The Company has a credit facility with a U.S. bank which expires on December 29, 2012. The credit facility provides for a $1.5 million revolving line of credit (“revolver”) with an advance rate of up to 80% of eligible accounts receivable. At December 31, 2011 available borrowings were approximately $1.5 million based on this formula. The revolver under the credit facility bears interest at Prime +1.75%.

The credit facility is collateralized by the Company’s assets, except for (i) its intellectual property rights which are subject to a negative pledge arrangement with the bank, and (ii) any equipment whose purchase is financed by any other lender or lessor, solely to the extent the security agreement with such lender or lessor prohibits junior liens on such equipment, and only until the lien held by such lender or lessor is terminated or released with respect to such equipment.
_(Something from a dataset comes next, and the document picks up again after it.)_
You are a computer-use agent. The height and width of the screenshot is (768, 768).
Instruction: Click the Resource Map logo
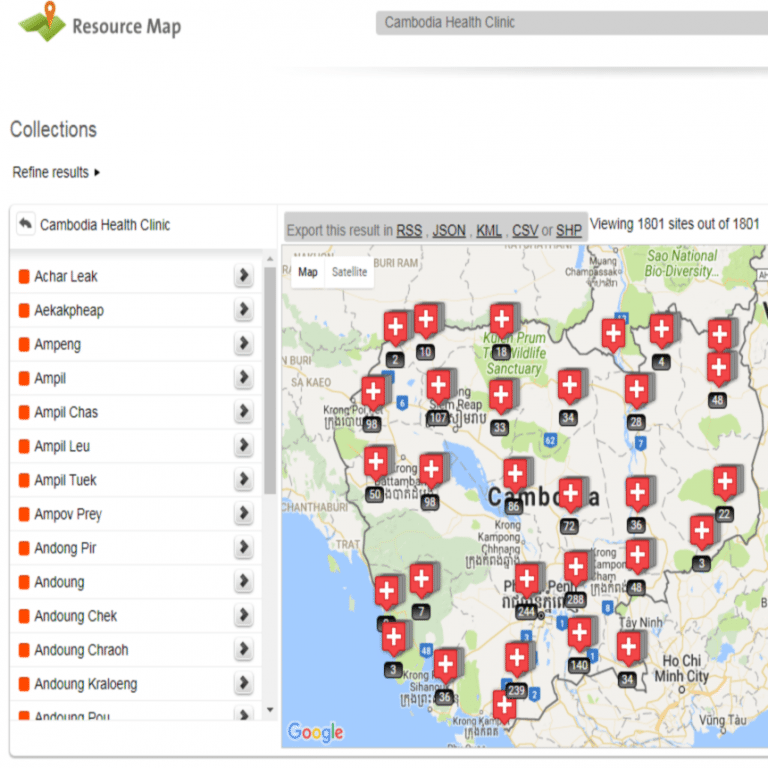[99, 24]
The Company is required to maintain financial covenants based on an adjusted quick ratio of at least 1.2 to 1.0, measured at each month end, and minimum tangible net worth of $18.5 million, increased by 60% of the sum of the gross proceeds received by the Company from any sale of its equity or incurrence of subordinated debt and any positive quarterly net income earned, measured at quarter end (both as defined as per the credit facility). As is usual and customary in such lending agreements, the agreements also contain certain nonfinancial requirements, such as required periodic reporting to the bank and various representations and warranties. The lending agreement also restricts our ability to pay dividends without the bank’s consent. The Company has been in compliance with all debt covenants since inception of the credit facility.
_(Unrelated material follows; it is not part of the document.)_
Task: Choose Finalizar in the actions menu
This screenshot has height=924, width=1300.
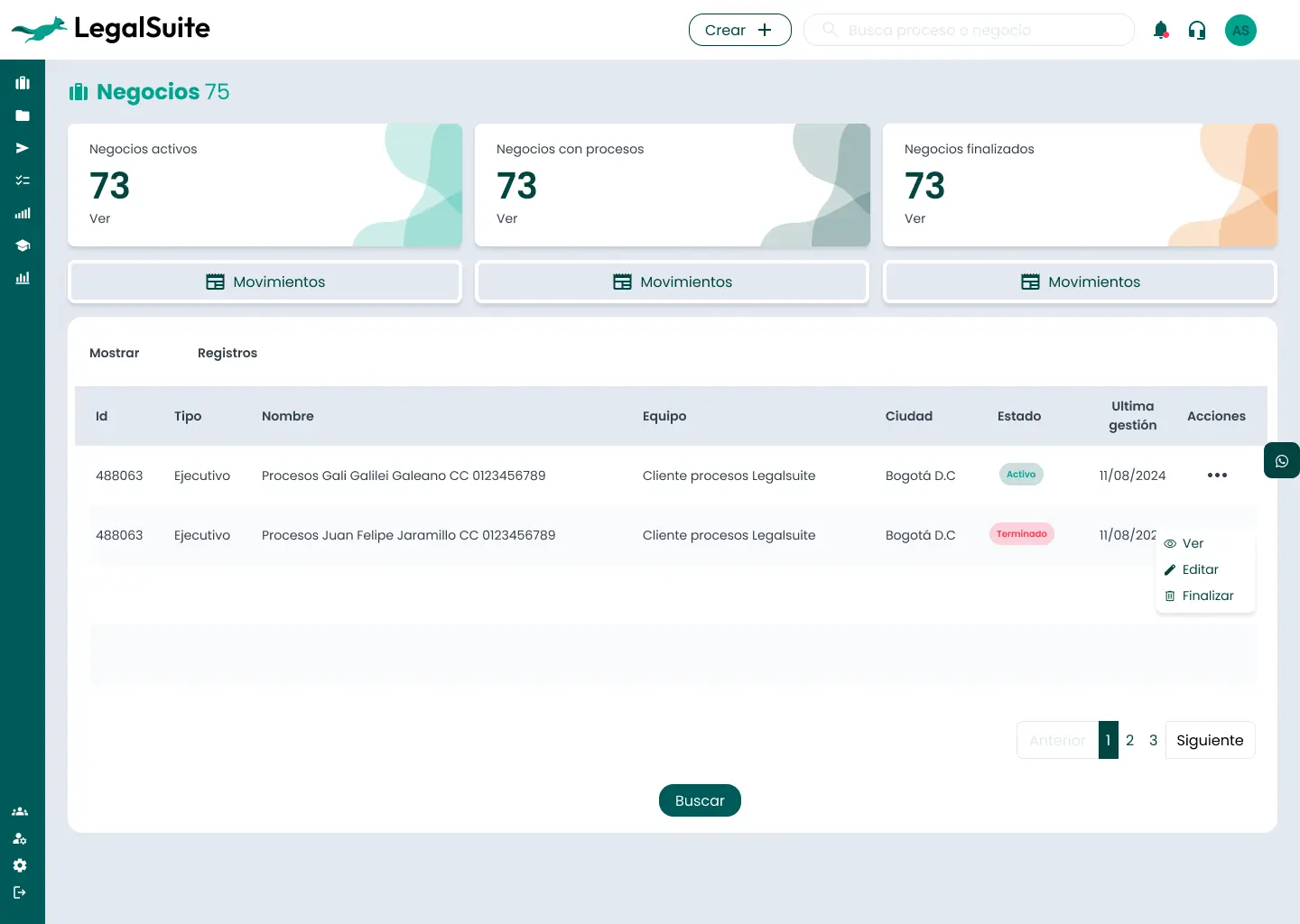Action: [x=1207, y=596]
In 2009, the Company borrowed to finance capital equipment under the then existing credit facility which resulted in a term loan of $977 thousand payable over 36 months in equal monthly installments of principal plus accrued interest. Interest expense related to the term loan was $17 thousand and $38 thousand for the years ended December 31, 2011 and 2010, respectively. The term loan is scheduled to be paid in full in May 2012.